▶ [TASK OBJECTIVE]:
With pictures omitted, transcribe exactly the lines from the one containing "Given: Click the Torino club crest icon" to the end of the records below.

▶ [DATA PROVIDED]:
== Segment start ==
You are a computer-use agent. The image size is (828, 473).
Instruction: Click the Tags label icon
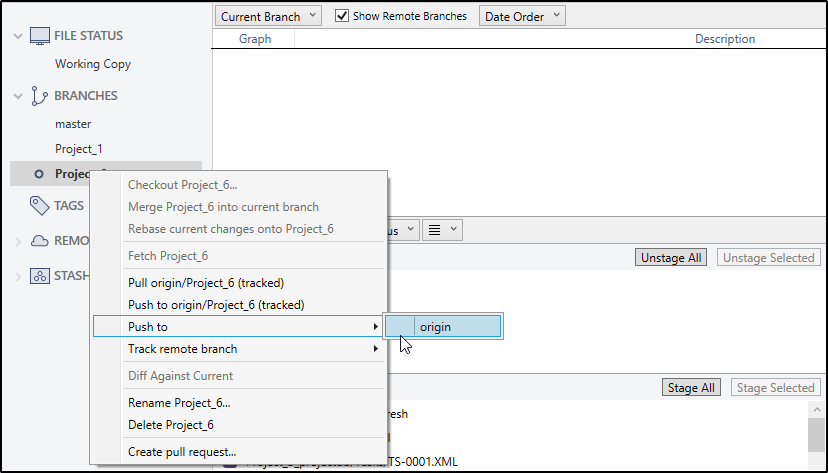pyautogui.click(x=40, y=206)
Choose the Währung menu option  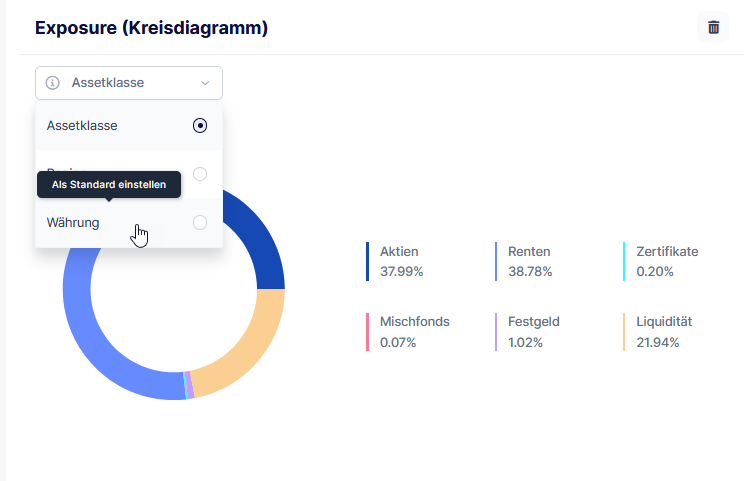pos(73,223)
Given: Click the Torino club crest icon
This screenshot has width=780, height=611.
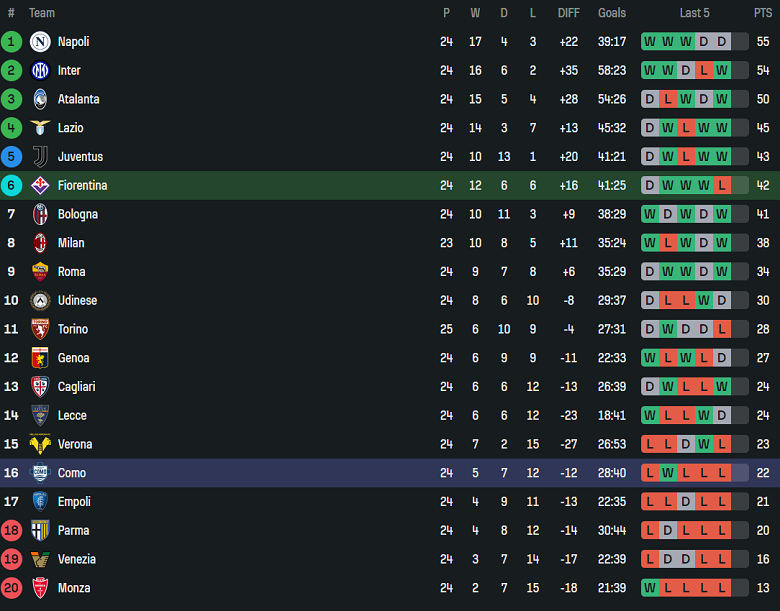Looking at the screenshot, I should point(40,329).
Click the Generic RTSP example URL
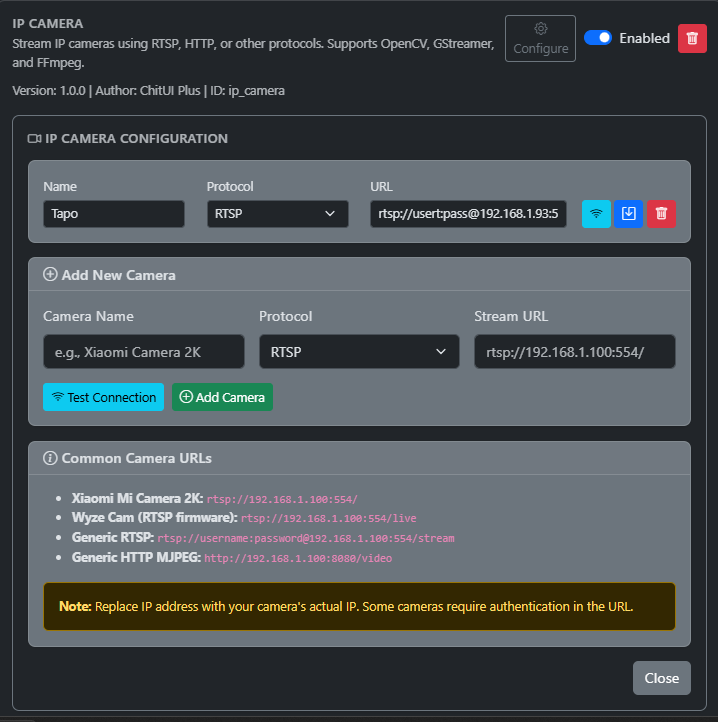Image resolution: width=718 pixels, height=722 pixels. point(305,538)
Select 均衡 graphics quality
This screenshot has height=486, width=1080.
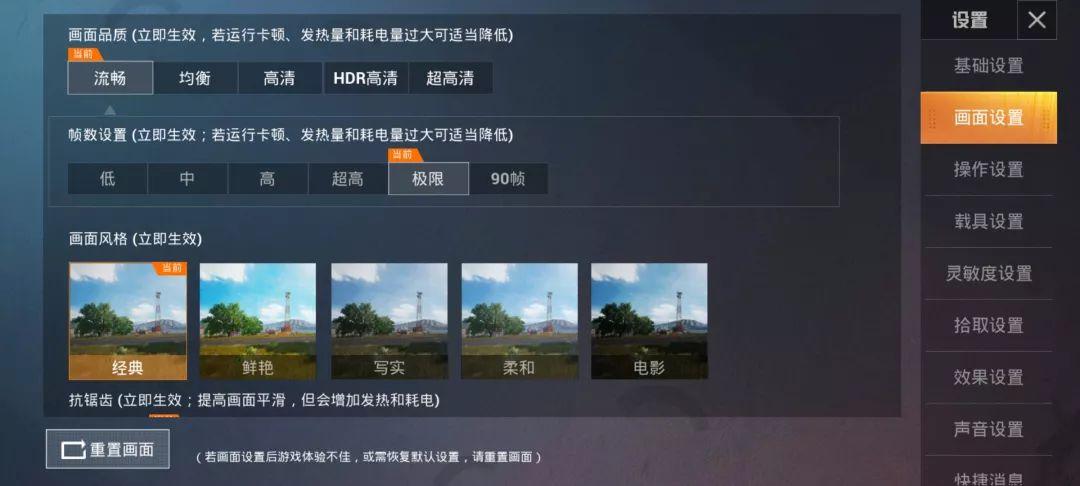click(x=196, y=78)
== Segment end ==
▶ [RESULT FOR THIS TASK]:
Given: Click the Torino club crest icon
This screenshot has width=780, height=611.
Looking at the screenshot, I should point(40,329).
Click the Generic RTSP example URL
Image resolution: width=718 pixels, height=722 pixels. point(305,538)
Select 均衡 graphics quality
This screenshot has height=486, width=1080.
click(x=196, y=78)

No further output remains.